Kayrros measured spikes in carbon monoxide (CO) levels as wildfires rage through the region

As wildfires blaze through the West Coast—killing over 33 people, forcing thousands to evacuate, and destroying over three million acres of forest— the big concern is not only to pinpoint the locations where firefighting efforts should be best directed, but how the fumes will impact the air quality of surrounding communities. Recent images of city skylines against an orange background serve as a poignant reminder of this.

Earth observation technologies can help, and Kayrros measured a five-fold increase in carbon monoxide over the Sierra Nevada mountain range during the past four weeks.

Figure 1. Mean concentrations of carbon monoxide in the Sierra Nevada mountain range (Source: Kayrros)
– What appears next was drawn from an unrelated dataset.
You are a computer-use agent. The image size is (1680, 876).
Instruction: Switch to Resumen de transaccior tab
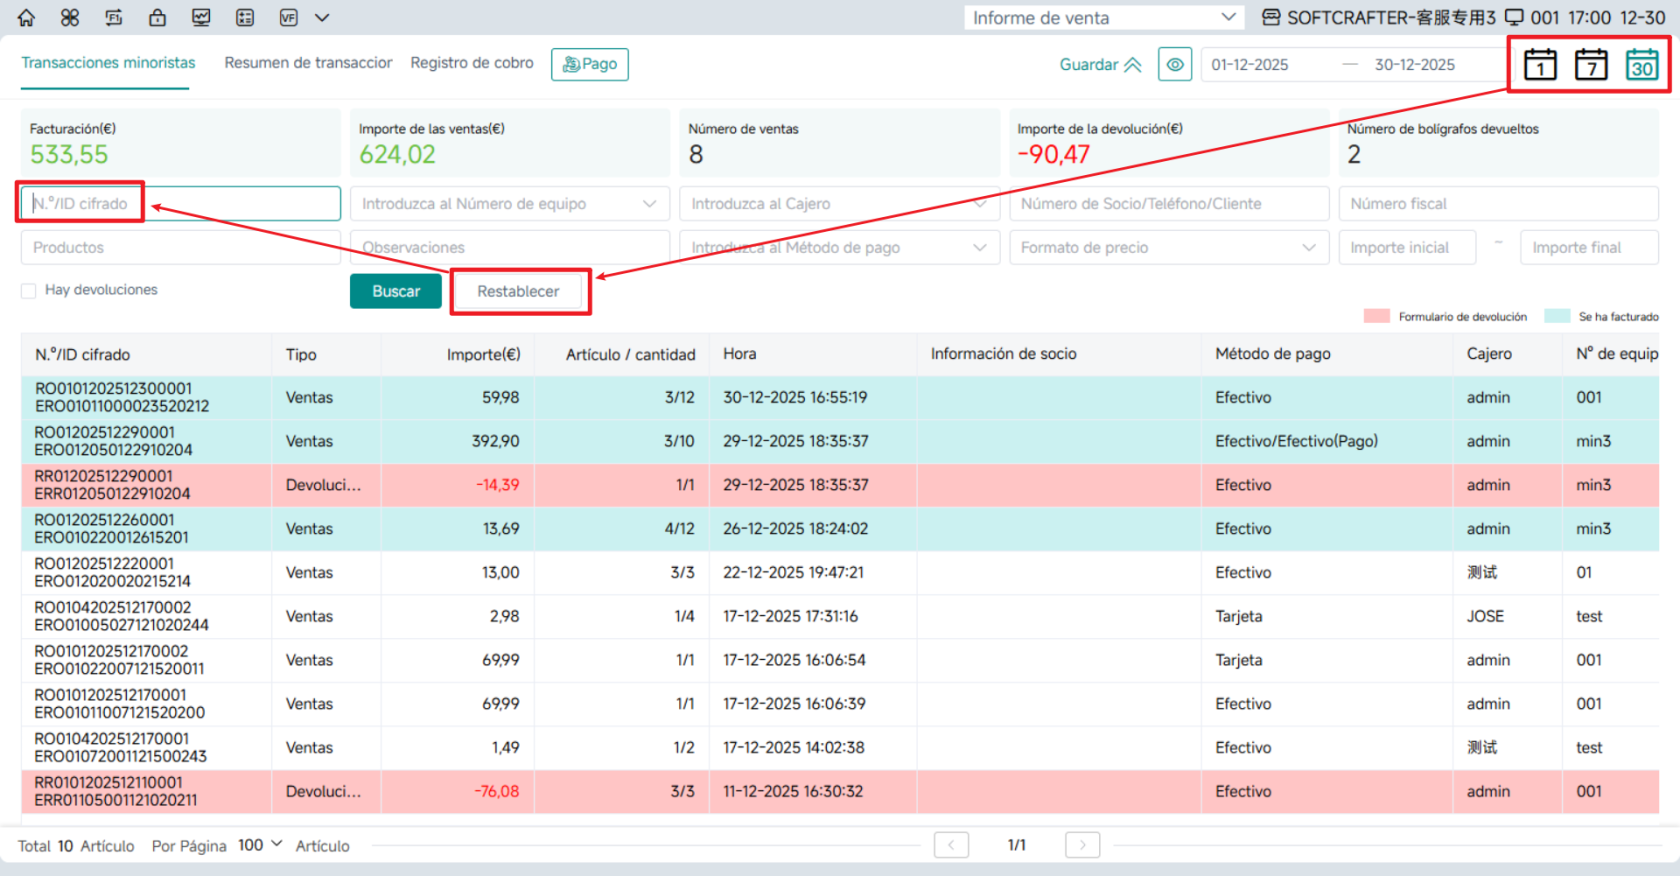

To extract measurements like these, the team used the Kayrros Asset Observation Platform to process satellite imagery before fusing this data with other sources including spectral analyses. To monitor an asset on the Platform, the first step is to draw a geographical boundary around the area of interest on an interactive map. Different processing sources are then applied to extract insights from the events tracked within the area.

After drawing the asset boundaries in the Sierra Nevada mountain range, the team processed the data to extract CO measurements and build the time series in Figure 1.

Figure 2. The same area captured and processed by the Kayrros Platform on August 25 (left) and September 9 (right). (Sources: Kayrros, Copernicus Sentinel Data)

Newly launched satellites, and in particular the ESA Sentinel-5P satellite, can be used to track gas concentrations in the areas surrounding the fires. This provides better transparency on air quality levels and highlights other consequences of the fires that may be damaging to human health.